When I began researching ADHD, I found a number of websites that mentioned that the tipping point for many undiagnosed women to seek treatment is the birth of a second child. That was me! Now I'm finding that researchers have found a definite connection between female hormones and ADHD symptoms, with symptoms becoming markedly worse when hormone levels, estrogen in particular, drop during perimenopause.

It makes sense, then, that the hormonal crash after a pregnancy could drive an undiagnosed woman to seek treatment. My first pregnancy was unusual in that it was an IVF pregnancy, marked by life-threatening complications. For the first two months, I had to give myself daily injections of progesterone. My second pregnancy was spontaneous, occurring 4 1/2 months after I delivered B. During both pregnancies, contrary to the stereotype of the crazy, demanding, emotional pregnant woman, I felt the sanest I had ever felt. I was calm and happy, rarely overwhelmed. I was also aware of the neurological damage that persistent maternal stress has on a developing baby, so I took a very low dose of Sertraline through both pregnancies.

Though I hemorrhaged several times and was hospitalized for five weeks when pregnant with B, I was amazingly calm. I had different stresses when pregnant with D - I worked throughout the whole pregnancy, and had some issues in my life that made me quick to anger. I also experienced the sudden death of DH's brother from an overdose on Christmas Eve when I was 8 months pregnant, causing signs of early labor. (I can't find it now, but I read one study that indicated that if a mother experienced a death in the family a YEAR BEFORE pregnancy or during pregnancy, her child was at higher risk for ADHD. My grandfather died less than a year before my mom got pregnant with me). But, overall, I was happy. Much happier than usual. With D, I went to work on a Friday (with B in tow for a lecture to two classes about my pregnancies) and went into labor four weeks early on Sunday, prompting an emergency c-section on Monday - my labor wasn't progressing beyond my water breaking, and I was considered too high risk to deliver naturally.

Following B's birth, I couldn't return to work that school year (LONG story). So I had almost 9 months off with B. With D., I had to return to work as soon as medically possible, so 8 weeks after her delivery, I was back at work. Also, her birth was very, very stressful; within a few hours, she was the sickest baby in the specialized NICU at North Shore University Hospital. Ironically, I had chosen this hospital to deliver B at because it was such a difficult pregnancy and both our lives were in danger. I never thought that this hospital would save D, but I was so grateful. She was critically ill with pneumonia.

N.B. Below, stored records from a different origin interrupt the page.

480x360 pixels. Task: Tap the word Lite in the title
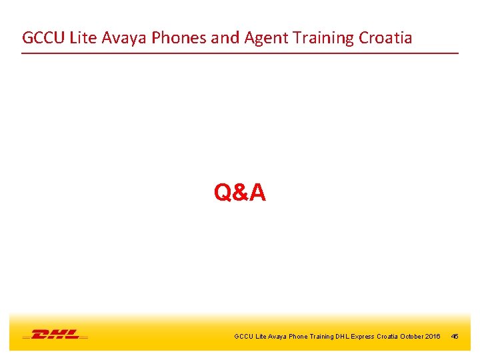point(85,37)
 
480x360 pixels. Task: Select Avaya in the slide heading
point(126,37)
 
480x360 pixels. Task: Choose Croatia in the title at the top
point(385,37)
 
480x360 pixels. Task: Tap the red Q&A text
point(240,193)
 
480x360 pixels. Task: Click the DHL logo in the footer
point(55,334)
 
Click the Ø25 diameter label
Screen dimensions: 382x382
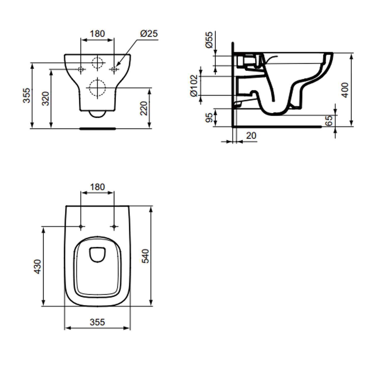coord(149,34)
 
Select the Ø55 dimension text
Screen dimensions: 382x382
coord(209,40)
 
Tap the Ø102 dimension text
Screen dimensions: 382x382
coord(194,86)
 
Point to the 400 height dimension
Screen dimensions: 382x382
coord(345,90)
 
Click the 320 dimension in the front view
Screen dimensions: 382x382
coord(46,99)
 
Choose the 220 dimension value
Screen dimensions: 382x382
coord(144,108)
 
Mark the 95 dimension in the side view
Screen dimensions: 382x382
coord(209,118)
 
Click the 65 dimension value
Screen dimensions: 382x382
coord(329,120)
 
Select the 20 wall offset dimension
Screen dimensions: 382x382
coord(251,136)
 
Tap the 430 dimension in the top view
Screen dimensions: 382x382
coord(37,267)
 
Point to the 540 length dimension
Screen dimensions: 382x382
coord(145,256)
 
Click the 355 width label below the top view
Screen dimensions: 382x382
coord(97,322)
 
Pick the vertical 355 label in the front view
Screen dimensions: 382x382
coord(27,95)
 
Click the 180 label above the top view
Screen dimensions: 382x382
coord(97,187)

She was a very sick little girl, and I couldn't stop crying. I just focused on getting her home; I wasn't capable of processing that she was critical. I wasn't even allowed to hold her. However, the amazing team helped that fierce, resilient little girl beat the infection and she came home 8 days later.

It was a stressful start, compounded by the pink slip (and other work issues) that I received when she was two weeks old. The hormonal crash that occurred over the next few months was awful. The stress became overwhelming as it became increasingly obvious that B had issues and a perfect storm of other factors converged.

That is what set me on the path to healing. Untreated, undiagnosed adult ADHD is pure misery. I'm speaking out because there are so many of us out there, especially women, who wonder what's wrong with us, why we feel defective, why we can't just be normal, why we do what we do. There is help. There is peace, there is happiness! I am never going to be neurotypical and I'm embracing my differences, using my experience to try to help others.